Let $E \subseteq C^{\infty} \left( \Omega \right)$ be a closed and bounded set. Then, by the characterizations of bounded sets in a topological vector space whose topology is induced by a family of seminorms, we have that for every $n \in \mathbb{N}$, there is some $M_n > 0$ such that for all $f \in E$, we have $p_n \left( f \right) \leq M_n$. As a consequence, the set $\left\lbrace D^{\beta} f | f \in E \right\rbrace$ is equicontinuous on $K_{n - 1}$, where $\left| \beta \right| \leq n - 1$.
Hence, by Arzela-Ascoli's Theorem, every sequence in these sets has a (uniformly) convergent subsequence. From here, the author writes that by Cantor's diagonalization trick, we can see that $E$ is compact (that is, every sequence in $E$ has a convergent subsequence). However, I am unable to see precisely how this works. Here is my attempt at this:
We start with a sequence $\left( f_j \right)_{j \in \mathbb{N}}$ in $E$. Then, this sequence has a uniformly convergent subsequence in $K_1$. Let us call this subsequence as $\left( f_j^{\left( 1 \right)} \right)_{j \in \mathbb{N}}$. We will now look at the subsequence $\left( f_j^{\left( 1 \right)} \right)_{j \in \mathbb{N}}$ alone.

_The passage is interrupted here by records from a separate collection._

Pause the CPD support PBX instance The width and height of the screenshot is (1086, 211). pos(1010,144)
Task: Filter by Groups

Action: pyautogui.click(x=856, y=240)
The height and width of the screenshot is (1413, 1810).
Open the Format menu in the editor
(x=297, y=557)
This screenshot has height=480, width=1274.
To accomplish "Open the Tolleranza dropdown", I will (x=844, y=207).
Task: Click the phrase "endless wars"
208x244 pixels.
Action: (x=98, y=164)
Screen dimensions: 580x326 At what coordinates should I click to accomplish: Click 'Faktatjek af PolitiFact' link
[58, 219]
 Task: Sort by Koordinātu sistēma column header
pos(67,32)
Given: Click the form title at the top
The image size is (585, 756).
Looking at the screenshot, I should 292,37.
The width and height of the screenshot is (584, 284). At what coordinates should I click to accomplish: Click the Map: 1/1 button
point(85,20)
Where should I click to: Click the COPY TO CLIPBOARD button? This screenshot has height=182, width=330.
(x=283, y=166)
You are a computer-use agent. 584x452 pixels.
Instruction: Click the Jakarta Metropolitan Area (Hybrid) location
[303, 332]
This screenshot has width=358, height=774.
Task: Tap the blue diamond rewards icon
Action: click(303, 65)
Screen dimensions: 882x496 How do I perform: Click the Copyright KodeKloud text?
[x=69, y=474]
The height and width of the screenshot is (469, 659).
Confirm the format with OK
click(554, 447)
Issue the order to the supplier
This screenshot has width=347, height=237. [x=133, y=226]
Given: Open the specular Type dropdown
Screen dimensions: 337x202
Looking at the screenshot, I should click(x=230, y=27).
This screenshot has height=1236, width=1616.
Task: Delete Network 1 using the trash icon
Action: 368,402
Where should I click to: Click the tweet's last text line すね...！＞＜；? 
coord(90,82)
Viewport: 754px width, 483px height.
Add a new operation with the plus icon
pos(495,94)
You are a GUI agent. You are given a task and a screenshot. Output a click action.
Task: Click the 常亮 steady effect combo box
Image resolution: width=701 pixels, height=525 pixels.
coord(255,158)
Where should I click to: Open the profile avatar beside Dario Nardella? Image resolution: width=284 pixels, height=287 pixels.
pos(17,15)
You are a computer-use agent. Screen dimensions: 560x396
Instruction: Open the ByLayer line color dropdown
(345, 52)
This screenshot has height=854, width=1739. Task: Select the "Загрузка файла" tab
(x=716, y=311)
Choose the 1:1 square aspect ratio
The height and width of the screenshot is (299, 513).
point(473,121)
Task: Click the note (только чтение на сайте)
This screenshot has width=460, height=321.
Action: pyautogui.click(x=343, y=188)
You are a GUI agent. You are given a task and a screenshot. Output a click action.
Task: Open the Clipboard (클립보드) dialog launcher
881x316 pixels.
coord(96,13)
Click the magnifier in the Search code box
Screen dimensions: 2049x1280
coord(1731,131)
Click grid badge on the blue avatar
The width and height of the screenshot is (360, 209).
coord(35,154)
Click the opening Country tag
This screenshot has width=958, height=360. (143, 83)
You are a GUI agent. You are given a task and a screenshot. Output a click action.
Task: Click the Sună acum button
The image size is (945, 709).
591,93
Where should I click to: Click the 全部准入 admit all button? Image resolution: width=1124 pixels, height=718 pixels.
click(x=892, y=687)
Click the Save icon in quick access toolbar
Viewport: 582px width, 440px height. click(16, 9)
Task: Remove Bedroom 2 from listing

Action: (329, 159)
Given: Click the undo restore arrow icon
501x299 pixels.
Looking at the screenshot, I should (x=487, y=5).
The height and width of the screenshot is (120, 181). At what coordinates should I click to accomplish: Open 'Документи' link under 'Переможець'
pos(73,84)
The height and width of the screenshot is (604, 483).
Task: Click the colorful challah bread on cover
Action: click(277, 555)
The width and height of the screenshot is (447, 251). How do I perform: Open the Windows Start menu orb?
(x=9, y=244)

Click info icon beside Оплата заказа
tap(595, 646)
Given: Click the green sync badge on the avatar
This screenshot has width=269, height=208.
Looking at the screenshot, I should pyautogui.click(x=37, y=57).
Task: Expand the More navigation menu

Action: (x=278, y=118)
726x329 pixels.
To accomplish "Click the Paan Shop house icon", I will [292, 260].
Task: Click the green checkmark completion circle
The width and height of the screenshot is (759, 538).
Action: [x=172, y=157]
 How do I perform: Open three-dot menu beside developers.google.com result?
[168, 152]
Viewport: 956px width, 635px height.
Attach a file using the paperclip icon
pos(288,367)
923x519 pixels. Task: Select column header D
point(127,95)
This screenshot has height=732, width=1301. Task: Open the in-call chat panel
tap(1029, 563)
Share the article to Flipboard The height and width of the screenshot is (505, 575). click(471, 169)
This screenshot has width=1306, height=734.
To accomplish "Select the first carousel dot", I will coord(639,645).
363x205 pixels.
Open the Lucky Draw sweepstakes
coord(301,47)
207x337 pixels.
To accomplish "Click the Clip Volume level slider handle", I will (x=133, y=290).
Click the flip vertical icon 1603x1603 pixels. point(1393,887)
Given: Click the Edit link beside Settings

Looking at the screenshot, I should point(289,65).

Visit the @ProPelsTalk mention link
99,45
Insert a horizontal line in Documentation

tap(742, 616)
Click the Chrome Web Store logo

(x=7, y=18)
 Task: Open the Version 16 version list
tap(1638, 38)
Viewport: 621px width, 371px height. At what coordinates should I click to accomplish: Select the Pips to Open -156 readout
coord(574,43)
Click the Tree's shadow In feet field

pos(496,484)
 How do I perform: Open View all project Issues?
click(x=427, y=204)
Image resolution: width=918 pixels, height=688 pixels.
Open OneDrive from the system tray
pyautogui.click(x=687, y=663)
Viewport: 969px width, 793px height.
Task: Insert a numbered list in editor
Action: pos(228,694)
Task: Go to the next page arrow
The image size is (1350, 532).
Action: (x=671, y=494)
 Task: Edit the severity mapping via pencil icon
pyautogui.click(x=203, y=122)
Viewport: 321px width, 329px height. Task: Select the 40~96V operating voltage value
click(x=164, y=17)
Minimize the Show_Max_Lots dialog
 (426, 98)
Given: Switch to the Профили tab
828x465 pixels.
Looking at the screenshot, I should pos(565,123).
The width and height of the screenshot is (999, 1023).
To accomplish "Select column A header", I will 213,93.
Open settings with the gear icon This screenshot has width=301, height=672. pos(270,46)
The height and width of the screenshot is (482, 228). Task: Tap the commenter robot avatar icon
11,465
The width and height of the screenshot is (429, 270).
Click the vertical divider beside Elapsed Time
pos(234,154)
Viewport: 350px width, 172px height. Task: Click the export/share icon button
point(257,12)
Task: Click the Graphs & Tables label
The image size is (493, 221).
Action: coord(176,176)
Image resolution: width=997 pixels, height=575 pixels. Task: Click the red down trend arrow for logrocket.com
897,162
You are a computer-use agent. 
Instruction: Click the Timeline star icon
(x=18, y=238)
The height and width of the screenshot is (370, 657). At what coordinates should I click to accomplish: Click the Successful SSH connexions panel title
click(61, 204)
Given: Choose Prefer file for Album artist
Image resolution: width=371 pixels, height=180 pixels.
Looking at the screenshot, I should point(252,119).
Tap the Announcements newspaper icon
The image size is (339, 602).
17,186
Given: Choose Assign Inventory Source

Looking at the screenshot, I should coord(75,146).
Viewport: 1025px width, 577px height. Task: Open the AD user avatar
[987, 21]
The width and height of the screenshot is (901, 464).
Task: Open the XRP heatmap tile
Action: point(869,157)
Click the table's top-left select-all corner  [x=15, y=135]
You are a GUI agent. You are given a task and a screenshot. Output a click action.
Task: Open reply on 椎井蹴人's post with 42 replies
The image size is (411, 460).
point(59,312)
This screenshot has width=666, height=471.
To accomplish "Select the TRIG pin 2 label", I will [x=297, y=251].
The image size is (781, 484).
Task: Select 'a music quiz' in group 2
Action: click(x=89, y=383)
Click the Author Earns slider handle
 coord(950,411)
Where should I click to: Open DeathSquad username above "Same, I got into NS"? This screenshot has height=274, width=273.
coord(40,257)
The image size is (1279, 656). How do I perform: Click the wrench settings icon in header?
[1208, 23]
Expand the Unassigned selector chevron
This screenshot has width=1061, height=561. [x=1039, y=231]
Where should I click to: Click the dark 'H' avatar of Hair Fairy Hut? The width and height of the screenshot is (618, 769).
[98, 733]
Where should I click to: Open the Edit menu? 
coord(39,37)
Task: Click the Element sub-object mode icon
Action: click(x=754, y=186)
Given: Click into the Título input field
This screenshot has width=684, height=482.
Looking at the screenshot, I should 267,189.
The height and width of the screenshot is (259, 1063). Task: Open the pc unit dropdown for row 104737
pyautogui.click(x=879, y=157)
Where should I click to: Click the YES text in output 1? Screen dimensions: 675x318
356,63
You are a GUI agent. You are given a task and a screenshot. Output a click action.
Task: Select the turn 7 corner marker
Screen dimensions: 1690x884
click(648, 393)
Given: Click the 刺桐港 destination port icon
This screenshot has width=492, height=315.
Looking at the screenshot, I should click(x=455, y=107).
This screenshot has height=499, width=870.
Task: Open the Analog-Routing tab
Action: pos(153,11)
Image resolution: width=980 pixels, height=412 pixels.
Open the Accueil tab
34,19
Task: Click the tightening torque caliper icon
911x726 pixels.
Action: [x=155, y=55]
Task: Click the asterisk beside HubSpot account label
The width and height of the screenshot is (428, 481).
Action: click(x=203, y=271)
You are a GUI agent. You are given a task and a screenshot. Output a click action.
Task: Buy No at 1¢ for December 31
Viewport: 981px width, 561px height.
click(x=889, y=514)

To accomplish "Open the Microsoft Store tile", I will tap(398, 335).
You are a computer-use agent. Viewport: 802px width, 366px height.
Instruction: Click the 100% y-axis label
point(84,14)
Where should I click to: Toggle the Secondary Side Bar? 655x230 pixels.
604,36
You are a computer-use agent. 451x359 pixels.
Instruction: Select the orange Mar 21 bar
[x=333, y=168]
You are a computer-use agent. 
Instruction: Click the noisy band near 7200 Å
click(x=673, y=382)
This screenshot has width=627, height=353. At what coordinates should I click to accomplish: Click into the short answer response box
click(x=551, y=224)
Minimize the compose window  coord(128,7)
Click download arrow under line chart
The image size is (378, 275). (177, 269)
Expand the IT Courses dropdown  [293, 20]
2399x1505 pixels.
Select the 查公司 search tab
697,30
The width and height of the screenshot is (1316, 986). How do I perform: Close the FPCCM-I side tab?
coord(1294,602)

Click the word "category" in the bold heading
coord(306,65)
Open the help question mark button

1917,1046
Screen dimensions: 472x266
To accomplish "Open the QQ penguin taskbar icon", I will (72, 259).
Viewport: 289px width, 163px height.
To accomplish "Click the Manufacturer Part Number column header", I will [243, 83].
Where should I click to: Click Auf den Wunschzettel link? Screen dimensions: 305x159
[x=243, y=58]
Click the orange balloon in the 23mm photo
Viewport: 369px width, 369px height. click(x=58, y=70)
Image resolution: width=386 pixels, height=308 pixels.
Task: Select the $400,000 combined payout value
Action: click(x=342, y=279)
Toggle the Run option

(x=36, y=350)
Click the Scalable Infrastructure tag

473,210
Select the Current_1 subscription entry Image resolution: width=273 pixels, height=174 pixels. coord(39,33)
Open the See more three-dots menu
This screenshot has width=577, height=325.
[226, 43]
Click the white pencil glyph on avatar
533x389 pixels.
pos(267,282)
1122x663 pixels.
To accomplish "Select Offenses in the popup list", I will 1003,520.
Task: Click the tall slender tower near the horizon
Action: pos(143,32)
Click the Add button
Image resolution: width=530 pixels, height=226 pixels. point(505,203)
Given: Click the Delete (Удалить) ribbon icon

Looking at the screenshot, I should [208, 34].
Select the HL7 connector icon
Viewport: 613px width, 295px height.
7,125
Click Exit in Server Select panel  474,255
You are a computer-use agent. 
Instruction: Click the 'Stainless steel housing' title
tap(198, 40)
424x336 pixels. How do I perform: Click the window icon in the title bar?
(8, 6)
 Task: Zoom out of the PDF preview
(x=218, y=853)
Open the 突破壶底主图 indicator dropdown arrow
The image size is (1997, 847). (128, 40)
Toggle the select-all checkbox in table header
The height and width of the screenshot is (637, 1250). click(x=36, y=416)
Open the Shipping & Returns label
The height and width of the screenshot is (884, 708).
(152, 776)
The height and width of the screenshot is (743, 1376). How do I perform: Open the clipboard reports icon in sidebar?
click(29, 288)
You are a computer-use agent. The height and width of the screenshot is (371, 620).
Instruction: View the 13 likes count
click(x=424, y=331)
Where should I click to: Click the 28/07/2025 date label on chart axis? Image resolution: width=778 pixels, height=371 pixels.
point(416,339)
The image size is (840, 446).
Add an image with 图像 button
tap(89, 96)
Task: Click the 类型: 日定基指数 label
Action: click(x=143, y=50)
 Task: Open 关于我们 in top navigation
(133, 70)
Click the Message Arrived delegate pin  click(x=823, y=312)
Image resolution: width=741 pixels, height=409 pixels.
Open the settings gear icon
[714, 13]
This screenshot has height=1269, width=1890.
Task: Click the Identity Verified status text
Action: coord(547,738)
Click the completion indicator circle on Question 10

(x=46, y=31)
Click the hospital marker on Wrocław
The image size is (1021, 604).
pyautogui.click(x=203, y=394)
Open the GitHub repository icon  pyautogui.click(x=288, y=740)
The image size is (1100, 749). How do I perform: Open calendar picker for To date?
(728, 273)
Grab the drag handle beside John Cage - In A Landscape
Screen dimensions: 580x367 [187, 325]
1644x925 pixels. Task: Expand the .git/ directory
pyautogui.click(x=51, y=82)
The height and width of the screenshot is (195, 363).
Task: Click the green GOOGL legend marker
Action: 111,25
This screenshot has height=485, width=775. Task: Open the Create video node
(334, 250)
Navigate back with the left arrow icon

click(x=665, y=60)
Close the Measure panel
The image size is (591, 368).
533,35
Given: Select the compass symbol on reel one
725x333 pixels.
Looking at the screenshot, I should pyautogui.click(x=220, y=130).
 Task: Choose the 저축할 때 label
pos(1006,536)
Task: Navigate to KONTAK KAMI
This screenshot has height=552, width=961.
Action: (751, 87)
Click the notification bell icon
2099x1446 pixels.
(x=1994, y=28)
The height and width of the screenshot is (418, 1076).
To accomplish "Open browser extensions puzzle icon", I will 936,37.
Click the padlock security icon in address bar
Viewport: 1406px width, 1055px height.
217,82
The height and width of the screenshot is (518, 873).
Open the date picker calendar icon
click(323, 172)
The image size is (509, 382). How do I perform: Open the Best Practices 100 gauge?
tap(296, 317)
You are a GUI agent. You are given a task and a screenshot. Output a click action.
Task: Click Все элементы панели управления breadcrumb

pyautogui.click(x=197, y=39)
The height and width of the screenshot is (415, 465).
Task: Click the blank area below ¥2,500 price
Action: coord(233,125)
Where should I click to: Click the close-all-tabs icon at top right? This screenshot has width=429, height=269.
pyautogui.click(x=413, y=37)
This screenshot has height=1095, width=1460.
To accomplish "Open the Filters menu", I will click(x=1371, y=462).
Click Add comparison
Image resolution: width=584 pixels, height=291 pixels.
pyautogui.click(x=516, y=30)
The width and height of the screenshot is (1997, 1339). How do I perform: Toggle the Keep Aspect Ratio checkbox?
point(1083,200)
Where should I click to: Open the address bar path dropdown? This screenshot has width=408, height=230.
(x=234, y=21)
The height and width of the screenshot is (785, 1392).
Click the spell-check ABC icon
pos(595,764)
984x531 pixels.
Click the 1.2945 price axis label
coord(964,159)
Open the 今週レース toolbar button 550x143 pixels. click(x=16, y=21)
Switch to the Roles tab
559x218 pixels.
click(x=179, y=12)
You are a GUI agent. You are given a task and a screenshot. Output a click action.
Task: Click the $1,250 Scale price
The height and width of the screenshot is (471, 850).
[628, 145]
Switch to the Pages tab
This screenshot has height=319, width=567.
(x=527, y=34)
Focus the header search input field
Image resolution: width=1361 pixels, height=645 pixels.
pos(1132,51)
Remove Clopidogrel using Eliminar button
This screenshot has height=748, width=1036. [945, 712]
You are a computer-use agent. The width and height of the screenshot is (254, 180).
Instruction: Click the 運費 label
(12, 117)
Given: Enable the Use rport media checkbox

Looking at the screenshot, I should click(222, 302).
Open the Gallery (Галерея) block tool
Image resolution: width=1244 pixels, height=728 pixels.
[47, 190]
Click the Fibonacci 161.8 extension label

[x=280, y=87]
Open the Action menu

Again, it has a (uniformly) convergent subsequence, say $\left( \tilde{f}_j^{\left( 1, 0 \right)} \right)$ in $K_2$. Now, for a multiindex $\alpha$ with $\left| \alpha \right| = 1$, we have a subsequence of $\left( D^{\alpha} \tilde{f}_j^{\left( 1, 0 \right)} \right)_{j \in \mathbb{N}}$ which is uniformly convergent in $K_2$. Let us call this subsequence as $\left( D^{\alpha} \tilde{f}_{j}^{\left( 1, 1 \right)} \right)_{j \in \mathbb{N}}$ This, if the uniform limit of $\left( \tilde{f}_j^{\left( 1, 1 \right)} \right)$ is $\tilde{f}$, then $\tilde{f}$ is differentiable and $\lim\limits_{j \rightarrow \infty} D^{\alpha} \tilde{f}_j^{\left( 1, 1 \right)} = D^{\alpha} \tilde{f}$. So, now we work with the subsequence $\left( \tilde{f}_j^{\left( 1, 1 \right)} \right)_{j \in \mathbb{N}}$, and we call it as $\left( f_j^{\left( 2 \right)} \right)_{j \in \mathbb{N}}$.
Now, clearly, $\left( f_j^{\left( 2 \right)} \right)_{j \in \mathbb{N}}$ is a subsequence of $\left( f_{j}^{\left( 1 \right)} \right)_{j \in \mathbb{N}}$, and hence their limits agree on $K_1$. In this manner, for every $n \in \mathbb{N}$, we can construct a subsequence $\left( f_j^{\left( n \right)} \right)_{j \in \mathbb{N}}$ of $\left( f_j^{\left( n - 1 \right)} \right)_{j \in \mathbb{N}}$ that converges uniformly (along with its derivatives up to order $n$) on $K_n$ and the limits of the two sequences match on their common domain $K_{n - 1}$.
According to what is written in the book, I suppose that now we have to choose the diagonal sequence $\left( f_j^{\left( j \right)} \right)_{j \in \mathbb{N}}$, which is a subsequence of all the sequences that we have obtained. Suppose that $f_j^{\left( n \right)} \rightarrow f_n$, and $\lim\limits_{n \rightarrow \infty} f_n = f$. Then, it is clear that $f \in C^{\infty} \left( \Omega \right)$. However, we now have to prove that the sequence $\left( f_j^{\left( j \right)} \right)_{j \in \mathbb{N}}$ is convergent to $f$. And I am stuck with that. Somehow I need to convert the uniform convergence of all compact sets to the seminorms but that would also involve the derivatives of different order. So, the question is how to do it?
Any insights into this will be highly appreciated!